● **Aufgaben**
- a) Beantworte anhand des Textauszugs die folgenden Fragen:
(i) Wer muss die wohl schwerste Entscheidung ihres Lebens treffen?
(ii) Was kann Samuel als Einziges aus seiner vertrauten Kindheitswelt retten?
(iii) Wo kommen Tausende von Kindern allein an?
- b) Gib aus dem Textauszug den Abschnitt von „Musik ist für“ bis „in seinem Leben.“ wortgetreu wieder.

● **Textauszug**
Er verkörpert den Menschen, der für seine Überzeugungen einsteht, zutiefst menschlich, mutig und großzügig. Während andere in die Mob-Mentalität verfallen, riskieren diese einzigartigen Menschen ihr Leben, um anderen zu helfen.
Samuels Mutter Rachel muss die wohl schwerste Entscheidung ihres Lebens treffen. Welches Dilemma bricht Ihr fast das Herz?
Für Rachel ist es die schrecklichste Entscheidung, ihr einziges Kind loszulassen. Sie muss diese Entscheidung treffen, um Samuels Leben zu retten. Einige Flüchtlingseltern müssen heute das Gleiche tun. Tausende von Kindern kommen allein an der Südgrenze der Vereinigten Staaten an.
„Musik – eine Zuflucht, ein treuer Begleiter.“
Das Einzige, was Samuel aus seiner vertrauten Kindheitswelt retten kann, ist seine geliebte Geige. Worin sehen Sie die Bedeutung des Instruments und der Musik für ihn?
Musik ist für Samuel das, was das Schreiben für mich ist. Es ist eine Zuflucht, ein Schutz, ein treuer Begleiter. Die Stunden, die er mit dem Musizieren verbringt, sind die glücklichsten in seinem Leben.
Samuels Lebensweg verfolgen Sie von 1938 in Wien über England bis in die USA um 2020. Worum geht es Ihnen bei diesem großen geografischen und zeitlichen Bogen?

Gesammelte Dateneinträge:
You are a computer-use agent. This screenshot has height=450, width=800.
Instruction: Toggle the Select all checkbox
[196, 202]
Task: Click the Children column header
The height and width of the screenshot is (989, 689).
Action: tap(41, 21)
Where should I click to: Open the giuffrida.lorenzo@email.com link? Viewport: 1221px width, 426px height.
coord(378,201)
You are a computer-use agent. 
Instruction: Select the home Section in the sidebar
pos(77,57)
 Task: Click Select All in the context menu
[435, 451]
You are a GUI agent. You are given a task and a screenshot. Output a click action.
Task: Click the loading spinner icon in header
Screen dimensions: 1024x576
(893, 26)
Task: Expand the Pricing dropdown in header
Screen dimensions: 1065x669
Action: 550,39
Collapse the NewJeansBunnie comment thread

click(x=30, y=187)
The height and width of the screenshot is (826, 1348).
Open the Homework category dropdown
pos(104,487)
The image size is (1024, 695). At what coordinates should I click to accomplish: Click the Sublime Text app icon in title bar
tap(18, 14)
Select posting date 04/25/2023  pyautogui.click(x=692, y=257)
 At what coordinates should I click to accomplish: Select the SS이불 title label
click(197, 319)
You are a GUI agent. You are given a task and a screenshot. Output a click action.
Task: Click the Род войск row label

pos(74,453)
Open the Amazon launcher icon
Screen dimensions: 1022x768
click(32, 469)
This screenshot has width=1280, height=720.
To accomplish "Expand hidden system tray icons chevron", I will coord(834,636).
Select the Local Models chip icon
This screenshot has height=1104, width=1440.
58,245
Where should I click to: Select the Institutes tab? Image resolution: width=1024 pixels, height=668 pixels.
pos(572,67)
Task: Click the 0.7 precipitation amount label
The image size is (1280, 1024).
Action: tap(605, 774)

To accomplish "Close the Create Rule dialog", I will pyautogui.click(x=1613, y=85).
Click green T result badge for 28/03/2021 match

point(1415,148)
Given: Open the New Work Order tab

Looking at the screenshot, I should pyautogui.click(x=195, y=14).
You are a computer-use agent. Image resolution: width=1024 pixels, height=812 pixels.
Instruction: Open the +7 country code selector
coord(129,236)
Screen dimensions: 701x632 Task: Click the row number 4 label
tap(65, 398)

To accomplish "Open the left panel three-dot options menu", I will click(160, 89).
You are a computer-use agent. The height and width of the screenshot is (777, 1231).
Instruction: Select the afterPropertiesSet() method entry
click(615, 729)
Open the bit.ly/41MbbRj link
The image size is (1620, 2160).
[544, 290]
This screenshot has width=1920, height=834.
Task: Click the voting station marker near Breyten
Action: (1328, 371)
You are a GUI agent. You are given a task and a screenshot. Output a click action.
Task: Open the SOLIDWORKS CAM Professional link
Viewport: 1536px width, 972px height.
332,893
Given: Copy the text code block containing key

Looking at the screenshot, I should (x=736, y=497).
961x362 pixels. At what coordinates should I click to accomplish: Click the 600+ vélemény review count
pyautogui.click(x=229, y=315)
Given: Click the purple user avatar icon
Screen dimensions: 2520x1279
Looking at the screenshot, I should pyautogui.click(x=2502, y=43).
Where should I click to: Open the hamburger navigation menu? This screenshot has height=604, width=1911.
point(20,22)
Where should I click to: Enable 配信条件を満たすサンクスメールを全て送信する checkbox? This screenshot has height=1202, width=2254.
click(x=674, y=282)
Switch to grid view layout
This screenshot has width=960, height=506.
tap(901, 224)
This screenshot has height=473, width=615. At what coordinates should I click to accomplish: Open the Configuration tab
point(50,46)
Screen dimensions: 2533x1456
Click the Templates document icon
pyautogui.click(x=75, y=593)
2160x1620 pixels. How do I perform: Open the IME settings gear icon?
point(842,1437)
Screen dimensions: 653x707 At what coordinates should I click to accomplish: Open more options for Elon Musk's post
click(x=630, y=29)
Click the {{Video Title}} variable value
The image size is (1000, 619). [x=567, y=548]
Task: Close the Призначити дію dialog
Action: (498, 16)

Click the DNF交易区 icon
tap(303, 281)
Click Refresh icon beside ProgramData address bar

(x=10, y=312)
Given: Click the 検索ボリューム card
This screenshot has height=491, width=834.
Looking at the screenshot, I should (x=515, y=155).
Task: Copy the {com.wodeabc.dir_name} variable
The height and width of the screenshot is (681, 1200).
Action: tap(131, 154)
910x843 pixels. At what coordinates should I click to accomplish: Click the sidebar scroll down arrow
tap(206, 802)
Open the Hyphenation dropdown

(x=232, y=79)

● **Lösungen**
- a)
(i) Samuels Mutter Rachel
(ii) Seine geliebte Geige
(iii) An der Südgrenze der Vereinigten Staaten

- b)
Musik ist für Samuel das, was das Schreiben für mich ist. Es ist eine Zuflucht, ein Schutz, ein treuer Begleiter. Die Stunden, die er mit dem Musizieren verbringt, sind die glücklichsten in seinem Leben.